Information contained in this publication is intended for informational purposes only and does not constitute legal advice or opinion, nor is it a substitute for the professional judgment of an attorney.
The Texas Workforce Commission recently amended its regulations to clarify the types of compensation that must be paid to employees upon the termination of the employment relationship.
The new rules state that vacation, sick pay, paid time off (“PTO”), and paid days off “(“PDO”) accrue and must be paid to separated employees only if required by a written agreement or policy. In addition, accrued leave time does not carry over from year to year unless a written agreement or policy provides for such carry over.

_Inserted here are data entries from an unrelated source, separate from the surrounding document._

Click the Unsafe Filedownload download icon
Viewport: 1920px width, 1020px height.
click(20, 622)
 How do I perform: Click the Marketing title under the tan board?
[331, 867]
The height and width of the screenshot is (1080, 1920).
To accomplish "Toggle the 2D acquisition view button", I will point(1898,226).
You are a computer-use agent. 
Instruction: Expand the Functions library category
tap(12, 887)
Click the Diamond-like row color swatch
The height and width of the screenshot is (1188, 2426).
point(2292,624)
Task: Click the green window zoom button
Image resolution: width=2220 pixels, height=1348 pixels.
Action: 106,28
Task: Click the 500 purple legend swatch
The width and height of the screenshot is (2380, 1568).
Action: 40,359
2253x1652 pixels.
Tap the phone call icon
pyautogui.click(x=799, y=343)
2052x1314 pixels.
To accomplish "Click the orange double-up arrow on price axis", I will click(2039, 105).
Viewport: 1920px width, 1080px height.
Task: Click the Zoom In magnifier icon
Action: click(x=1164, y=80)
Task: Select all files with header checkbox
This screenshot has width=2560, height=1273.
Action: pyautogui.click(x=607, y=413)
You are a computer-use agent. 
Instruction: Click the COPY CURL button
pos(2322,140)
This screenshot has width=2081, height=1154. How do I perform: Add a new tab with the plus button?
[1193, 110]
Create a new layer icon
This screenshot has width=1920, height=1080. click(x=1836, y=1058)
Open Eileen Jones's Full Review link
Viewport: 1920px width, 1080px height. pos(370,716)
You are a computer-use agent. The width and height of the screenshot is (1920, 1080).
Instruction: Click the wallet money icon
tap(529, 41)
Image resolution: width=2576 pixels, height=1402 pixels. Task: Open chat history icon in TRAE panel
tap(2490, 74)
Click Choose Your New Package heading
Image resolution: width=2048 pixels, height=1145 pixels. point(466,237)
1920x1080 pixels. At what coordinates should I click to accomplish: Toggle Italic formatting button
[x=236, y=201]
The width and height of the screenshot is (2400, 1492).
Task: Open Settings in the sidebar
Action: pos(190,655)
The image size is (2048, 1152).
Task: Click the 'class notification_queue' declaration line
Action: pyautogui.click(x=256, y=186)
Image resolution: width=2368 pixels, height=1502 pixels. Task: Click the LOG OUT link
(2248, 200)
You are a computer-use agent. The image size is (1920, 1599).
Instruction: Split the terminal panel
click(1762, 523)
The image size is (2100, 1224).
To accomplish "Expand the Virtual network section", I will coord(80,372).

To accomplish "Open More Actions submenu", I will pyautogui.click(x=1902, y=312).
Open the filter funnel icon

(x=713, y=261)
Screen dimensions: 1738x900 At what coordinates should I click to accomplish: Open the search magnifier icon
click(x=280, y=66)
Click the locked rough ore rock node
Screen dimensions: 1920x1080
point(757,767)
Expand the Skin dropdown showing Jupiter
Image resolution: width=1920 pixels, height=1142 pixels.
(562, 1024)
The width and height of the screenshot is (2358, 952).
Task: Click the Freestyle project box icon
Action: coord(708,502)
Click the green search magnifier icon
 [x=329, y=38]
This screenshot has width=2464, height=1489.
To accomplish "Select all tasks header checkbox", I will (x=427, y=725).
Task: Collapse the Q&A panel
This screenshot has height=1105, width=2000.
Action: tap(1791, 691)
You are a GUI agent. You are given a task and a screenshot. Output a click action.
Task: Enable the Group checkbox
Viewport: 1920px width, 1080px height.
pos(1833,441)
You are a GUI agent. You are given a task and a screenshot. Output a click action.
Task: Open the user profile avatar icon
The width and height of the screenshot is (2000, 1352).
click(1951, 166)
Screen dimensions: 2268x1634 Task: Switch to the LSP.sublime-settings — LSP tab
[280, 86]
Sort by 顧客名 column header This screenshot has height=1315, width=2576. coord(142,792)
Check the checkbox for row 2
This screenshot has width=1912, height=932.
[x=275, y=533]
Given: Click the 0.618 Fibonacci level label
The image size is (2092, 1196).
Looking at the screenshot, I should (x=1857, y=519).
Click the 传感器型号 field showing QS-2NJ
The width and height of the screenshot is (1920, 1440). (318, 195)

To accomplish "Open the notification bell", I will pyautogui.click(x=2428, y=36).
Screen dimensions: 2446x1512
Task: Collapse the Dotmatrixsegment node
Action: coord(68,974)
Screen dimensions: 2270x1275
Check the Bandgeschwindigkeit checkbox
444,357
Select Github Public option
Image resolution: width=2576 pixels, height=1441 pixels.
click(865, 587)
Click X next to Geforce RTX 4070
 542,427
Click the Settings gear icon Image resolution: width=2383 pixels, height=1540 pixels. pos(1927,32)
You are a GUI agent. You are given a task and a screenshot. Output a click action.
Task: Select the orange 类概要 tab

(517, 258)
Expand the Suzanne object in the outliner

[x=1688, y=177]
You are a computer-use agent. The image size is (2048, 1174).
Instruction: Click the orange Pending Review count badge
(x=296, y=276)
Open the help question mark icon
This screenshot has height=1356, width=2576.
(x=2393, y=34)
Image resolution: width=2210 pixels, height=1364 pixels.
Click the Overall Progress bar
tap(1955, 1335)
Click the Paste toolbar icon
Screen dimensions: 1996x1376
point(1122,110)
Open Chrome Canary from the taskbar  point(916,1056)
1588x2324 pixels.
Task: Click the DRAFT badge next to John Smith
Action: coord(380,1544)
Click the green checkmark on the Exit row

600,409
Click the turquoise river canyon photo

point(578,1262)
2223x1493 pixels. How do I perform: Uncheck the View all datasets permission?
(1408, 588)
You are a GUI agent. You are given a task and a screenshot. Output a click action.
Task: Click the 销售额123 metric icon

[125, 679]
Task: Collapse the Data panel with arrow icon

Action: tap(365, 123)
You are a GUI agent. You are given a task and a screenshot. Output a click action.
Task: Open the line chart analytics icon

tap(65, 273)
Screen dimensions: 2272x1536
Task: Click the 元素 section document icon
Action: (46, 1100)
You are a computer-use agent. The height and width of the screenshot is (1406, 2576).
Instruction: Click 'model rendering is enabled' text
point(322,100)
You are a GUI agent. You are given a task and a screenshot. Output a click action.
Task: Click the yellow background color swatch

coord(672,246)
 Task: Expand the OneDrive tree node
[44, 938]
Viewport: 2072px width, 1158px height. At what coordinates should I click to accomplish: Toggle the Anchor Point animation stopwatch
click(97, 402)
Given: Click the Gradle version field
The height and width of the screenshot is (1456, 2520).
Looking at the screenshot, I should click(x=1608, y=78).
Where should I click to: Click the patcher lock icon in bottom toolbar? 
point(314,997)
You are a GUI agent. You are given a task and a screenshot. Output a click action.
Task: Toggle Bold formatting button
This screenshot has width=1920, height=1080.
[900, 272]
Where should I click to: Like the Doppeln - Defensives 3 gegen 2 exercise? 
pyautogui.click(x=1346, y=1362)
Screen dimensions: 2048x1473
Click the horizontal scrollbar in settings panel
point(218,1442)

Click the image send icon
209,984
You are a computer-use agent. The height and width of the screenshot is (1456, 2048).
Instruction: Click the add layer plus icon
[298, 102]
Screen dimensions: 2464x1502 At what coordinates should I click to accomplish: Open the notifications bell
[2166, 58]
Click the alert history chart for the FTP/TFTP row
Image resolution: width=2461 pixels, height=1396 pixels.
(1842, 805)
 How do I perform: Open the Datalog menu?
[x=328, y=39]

Under the new rules, employers must pay terminated employees commissions or bonuses already earned, based on routine or practice or special agreement. An employee earns a commission or bonus when the employee has met all required conditions set forth in an agreement. The regulations state, however, that if an employer wishes to change the terms of such an agreement, it must do so in writing and with notice to the affected employee. In addition, the regulations provide that draws against commissions or bonuses may be recovered from an employee’s pay.
The regulations also provide guidance regarding loans to employees. For example, employers may only recoup employee loans using the written authorization described in Texas Labor Code §61.018 (pdf), unless it is a “wage advance.” Under the regulations, a wage advance is an advance that is recovered from the next regularly scheduled paycheck. Such an advance is not considered a deduction or withholdings under Texas Labor Code §61.018. The regulations further provide that, in recouping a loan, employers may count the loan repayment toward any minimum or overtime wages due.
The regulations also state that expense reimbursements paid to employees are not wages for purposes of the Texas Labor Code.